Effet de la chaleur et de l’âcre odeur de brulé qui flotte dans l’air ? L’ambiance est tendue ce matin ; l’agressivité est presque palpable. L’angoisse m’étreint l’estomac. Soudain, une sirène stridente se déclenche. Je sens une main agripper mon épaule et commencer à me secouer. Une sueur froide inonde ma peau. Je me débats, prête à partir en courant.

« Doucement chérie ! Tu devais faire un cauchemar : tu es trempée de transpiration et tu gesticules dans tous les sens… » C’est Marc, mon conjoint, qui m’éveille ainsi, une main sur mon épaule. Le vieux réveil vintage, qui fait entendre sa sonnerie, indique « Vendredi 25 mai 2018, 6 heures et 45 minutes ». Ce matin je me lève tôt pour rejoindre la conférence qui prépare le plan d’action pour limiter le réchauffement climatique.
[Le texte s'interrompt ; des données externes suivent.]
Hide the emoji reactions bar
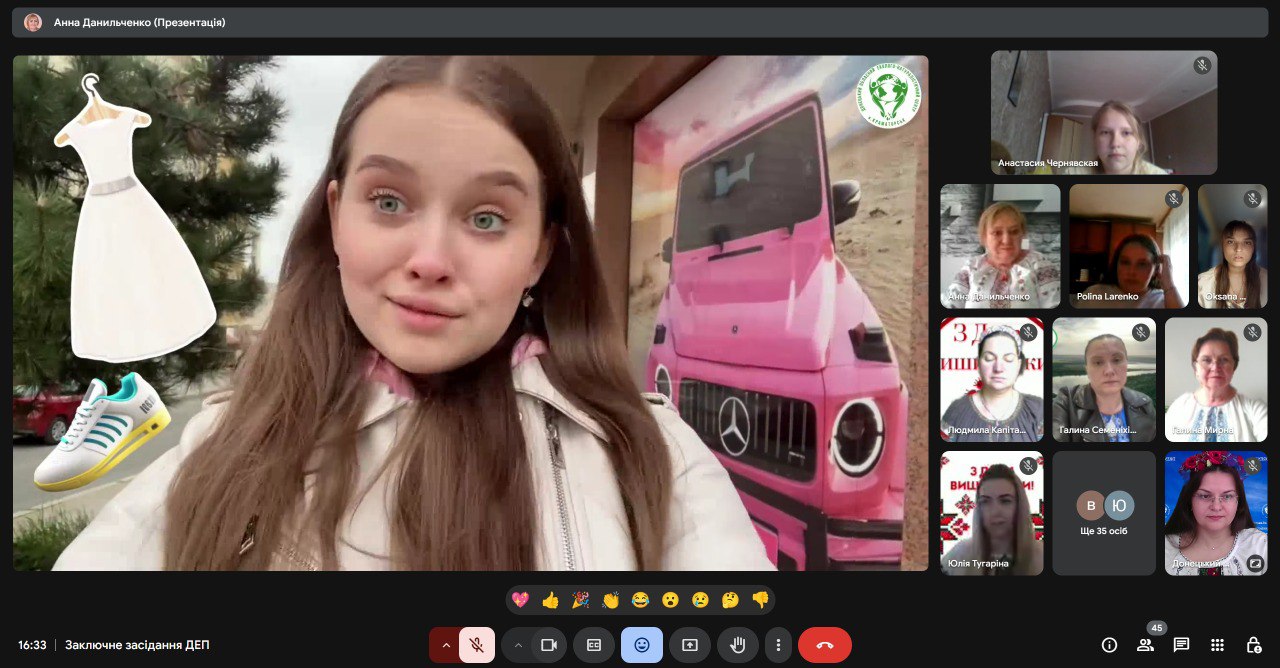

Copyright Michel Giraud, avril 2018

2 RÉPONSES

  • Marie Helène Boulestreau

    Monsieur Giraud .Vous avez du talent , en tant qu’ auteur de science fiction , reste à souhaiter qu ‘ il ne soit pas accompagné du don de voyant extra – lucide..Heureusement , je ne serai plus là pour vivre votre Fontenay futur.Le Fontenay actuel me chagrine déjà bien assez, moi qui l ‘ ai connu “village ” !

  • Merci beaucoup pour ce partage même si, bien sûr, on aimerait pouvoir rêver plutôt que de faire des cauchemars…
    Il est trop tard pour vivre et penser comme si le monde actuel pouvait continuer sur la même trajectoire. Ce que nous avons laissé faire ne sera pas sans conséquences dans les prochaines décennies mais ces conséquences, leur gravité, va dépendre beaucoup de ce que nous allons faire, ou pas, dans les prochaines années. Un exemple simple est que les bâtiments que nous construisons aujourd’hui seront encore là en 2050 et nous devons en tenir compte.
    Alors on peut aussi rêver à des lieux qui répondent à nos besoins d’habiter, aujourd’hui et demain, mais aussi de vivre en société, de tisser des liens, de nous déplacer, etc.